Lovecraft Country instantly gained critical acclaim when it premiered on HBO in August 2020, and now it has the Emmy nominations to match. On Tuesday, the horror-drama series scored 18 Emmy nominations, including outstanding drama series, outstanding lead actor for Jonathan Majors, and outstanding lead actress for Jurnee Smollett, with the latter two nominations making history as the first time two Black lead actors from the same series have been nominated. The show also made history as the first piece of visual art to have Black actors nominated in every eligible acting category for the award show.

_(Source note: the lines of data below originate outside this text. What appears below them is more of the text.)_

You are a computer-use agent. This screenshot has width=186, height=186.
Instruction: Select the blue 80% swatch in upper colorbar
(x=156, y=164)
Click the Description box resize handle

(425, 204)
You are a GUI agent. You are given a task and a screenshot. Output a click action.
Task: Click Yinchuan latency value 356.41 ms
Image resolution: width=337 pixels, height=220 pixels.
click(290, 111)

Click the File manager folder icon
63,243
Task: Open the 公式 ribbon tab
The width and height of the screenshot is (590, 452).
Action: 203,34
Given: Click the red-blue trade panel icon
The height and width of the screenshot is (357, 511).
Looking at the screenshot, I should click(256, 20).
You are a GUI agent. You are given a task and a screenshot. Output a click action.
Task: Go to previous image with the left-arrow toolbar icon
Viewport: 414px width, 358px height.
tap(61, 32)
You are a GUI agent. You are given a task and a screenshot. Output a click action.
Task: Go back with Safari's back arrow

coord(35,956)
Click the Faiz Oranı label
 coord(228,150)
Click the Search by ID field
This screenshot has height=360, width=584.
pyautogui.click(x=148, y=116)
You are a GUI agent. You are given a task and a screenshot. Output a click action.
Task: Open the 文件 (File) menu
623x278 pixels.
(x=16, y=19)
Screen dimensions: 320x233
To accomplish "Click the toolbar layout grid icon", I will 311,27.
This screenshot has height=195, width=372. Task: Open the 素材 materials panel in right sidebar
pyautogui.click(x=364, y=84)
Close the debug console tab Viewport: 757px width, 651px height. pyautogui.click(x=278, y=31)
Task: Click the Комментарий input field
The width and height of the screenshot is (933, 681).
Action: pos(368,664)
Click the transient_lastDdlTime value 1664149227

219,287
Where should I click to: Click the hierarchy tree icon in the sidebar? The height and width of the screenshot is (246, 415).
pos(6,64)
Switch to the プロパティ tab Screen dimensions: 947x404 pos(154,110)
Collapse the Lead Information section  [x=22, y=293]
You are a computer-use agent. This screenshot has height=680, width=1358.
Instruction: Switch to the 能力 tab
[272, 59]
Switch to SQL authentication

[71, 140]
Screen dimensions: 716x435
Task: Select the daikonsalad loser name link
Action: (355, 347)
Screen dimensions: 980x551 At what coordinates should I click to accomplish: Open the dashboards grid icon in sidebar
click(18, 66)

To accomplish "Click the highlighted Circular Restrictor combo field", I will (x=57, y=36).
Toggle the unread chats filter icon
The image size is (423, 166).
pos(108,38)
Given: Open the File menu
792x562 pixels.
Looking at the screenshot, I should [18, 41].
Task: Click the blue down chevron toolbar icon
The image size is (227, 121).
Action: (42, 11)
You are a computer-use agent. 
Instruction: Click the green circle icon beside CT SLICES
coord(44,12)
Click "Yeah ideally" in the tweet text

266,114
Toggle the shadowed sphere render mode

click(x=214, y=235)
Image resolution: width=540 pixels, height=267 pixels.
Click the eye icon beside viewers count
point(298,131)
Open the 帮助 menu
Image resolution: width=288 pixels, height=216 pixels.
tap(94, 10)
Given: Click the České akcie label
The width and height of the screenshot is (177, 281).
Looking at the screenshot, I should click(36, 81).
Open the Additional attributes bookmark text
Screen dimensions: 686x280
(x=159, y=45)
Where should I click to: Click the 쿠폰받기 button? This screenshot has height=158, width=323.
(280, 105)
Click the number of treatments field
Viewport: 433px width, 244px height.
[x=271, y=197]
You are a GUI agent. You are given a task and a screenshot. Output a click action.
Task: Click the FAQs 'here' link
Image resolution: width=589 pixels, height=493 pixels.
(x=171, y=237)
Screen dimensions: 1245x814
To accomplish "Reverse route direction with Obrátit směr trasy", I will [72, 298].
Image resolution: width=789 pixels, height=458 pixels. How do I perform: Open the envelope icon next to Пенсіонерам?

While it's great to see the series get the recognization it deserves, the nominations also spark mixed emotions following the show's recent cancellation.
On July 2, HBO confirmed the series was not returning for another season. "We will not be moving forward with a second season of Lovecraft Country," HBO said in a statement to Deadline. "We are grateful for the dedication and artistry of the gifted cast and crew, and to Misha Green, who crafted this groundbreaking series. And to the fans, thank you for joining us on this journey." With its original storyline, innovative genre that mixed drama and horror, and extremely talented cast, fans were obviously shocked by the show's cancellation, especially following the huge season one cliffhanger. It was rumored that the series was always intended to be a limited series, but following the recent Emmy nominations, which put the show in the outstanding drama series category instead of the limited series category, it looks like that is not the case.
So why exactly did HBO cancel the show? It's still not entirely clear. Season one was based on Matt Ruff's book, and creator Misha Green was already planning on using it as a roadmap for another season. "I envision a second season that carries on the spirit of Matt Ruff's novel by continuing to reclaim the genre storytelling space that people of color have typically been left out of," Green told Deadline ahead of the season one finale in October 2020. If HBO was wary of doing a second season because it was based on a book — HBO's adaptation of Big Little Lies received far less favorable ratings in its second season — the dedicated fan base, incredible story, and now countless Emmy nominations are clear indicators that Lovecraft Country certainly would have matched (and even topped) the ratings for season one. Though we won't have another season of Lovecraft Country, at least we can look forward to the cast reuniting at the Emmys. Plus, Green just signed a deal with Apple TV+, meaning we have plenty of new projects to look forward to.